An old time, in a new space

There are writings of fools and fools, and in foolish things, sometimes wisdom dances its way along the corridors of the soul.  I pray forgive the mental wanderings of this foolish servant, and in the nature of things, the latitude assumed in the writing.

There are concepts and terms not easily assigned, neither taught in simplicity, nor wrought without thought.  Thus it is that I have chosen an older style of writing for this time, a juxtaposition of the old, within today’s realm of thought.

If you are here, and here indeed you may be, for you read this, do you not?  You must be interested in the mind of a fool, for mock or whimsy,  for poesy or prose, for plenty or penury, passion or passivity.

It matters not why you are here.  This is a discussion of old times, and older ideas, a discussion of establishments, and their natures.  To understand the past, you must return thence, and thus, in its nature, to a time when people did not forget after the first five ticks of a clock’s minute hand what they had read… when concepts were communicated, not by imagery of the eye, but imagery of the mind.

Today’s discussion is one of contract, and of its nature.  This fool knows of contract, for contracts signed and sealed in his own soul bind him to the task of the fool.   Like Mephistopheles, a contract involves an offer… an offer for some good, some service, or other tangible value, a consideration, something of tangible value in exchange for the primary, and an acceptance.  Under the law, this comprises a contract, without regard to the writing thereof, or the medium of its message.

Since you are still reading, I count you already as a student, and hence, must offer explanation and apology for my speaking thus.  I am a man outside of time, lost in memory of the past, and equally lost within today’s world.  I am the Fool’s Fool, and my own foil.
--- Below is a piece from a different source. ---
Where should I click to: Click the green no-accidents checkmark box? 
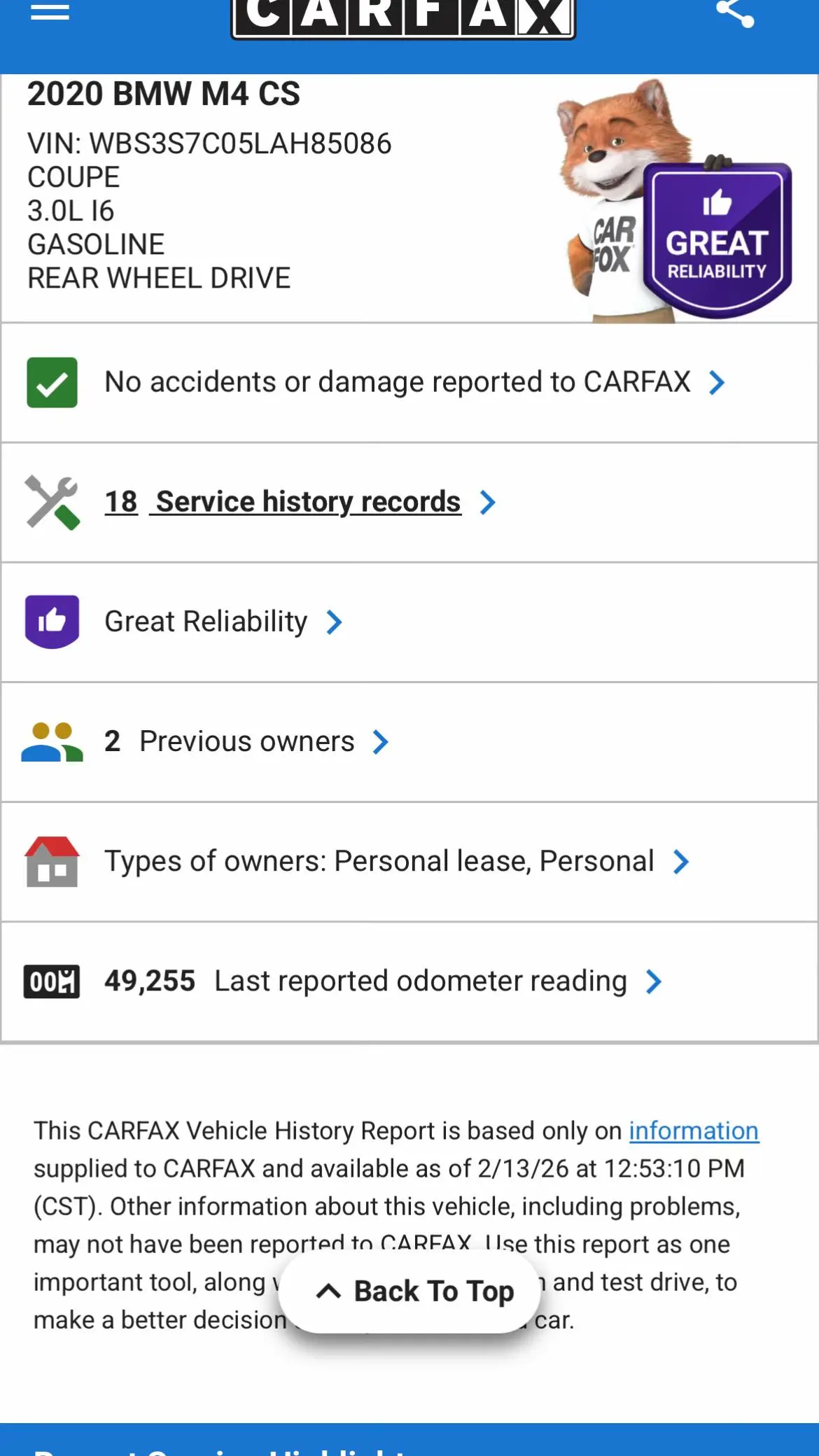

The nature of contract must be established to understand what a contract is, before the discussion of aspects of law, regarding contracts.  The essential nature is, again, offer, consideration, and acceptance.  Nothing more is needed.   It is an agreement between parties for that which holds assigned value, an exchange of rights and powers over that consideration.

Like Mephistopheles of old, contracts are subject to interpretation.  The essence of the contract is the agreement, the meeting of the minds.  This meeting may be illusory, deceptive in practice, or deceptive in establishment.  The understanding thereof becomes vital in determining the nature of that meeting of the minds.

There are several things that may make a contract void, and the first of those things, dear reader, is fraud.  If I offer the sale of a loaf of bread, and the bread is not mine, then fraud has occurred.  The lack of rights of ownership is not the only form of fraud, misrepresentation is also, equally fraudulent.  Fraud takes many forms, many faces.   Fraud can be in the offer, the consideration, or the acceptance.

Fraud has several  brothers, mistake, and duress.  Any of these capering imps manipulating the contract in any aspect may cause it to become void.  A person can be mistaken as to the terms of the contract, and therefore, the meeting of the minds did not occur.  If duress threatens the contractor, on either side in order to give his offer, consideration, or acceptance, the contract is automatically void.

The most particular parts of contract are the essences of the discussion at hand.  In order to understand the offer, and the consideration and acceptance, we must be able to examine the terms of the contract, the particulars of the contract, and the negotiation behind the terms.

Without these elements, the nature of the contract becomes indeterminate, and it is dubious that any contract actually existed to begin with.  Neutral witnesses to any contract help, as well as the preservation of documents, or statements made as to the nature of that contract.

This nature of contract has been part of the laws of the United States since it was born, and before it was born, rootstock upon which the laws of England grew.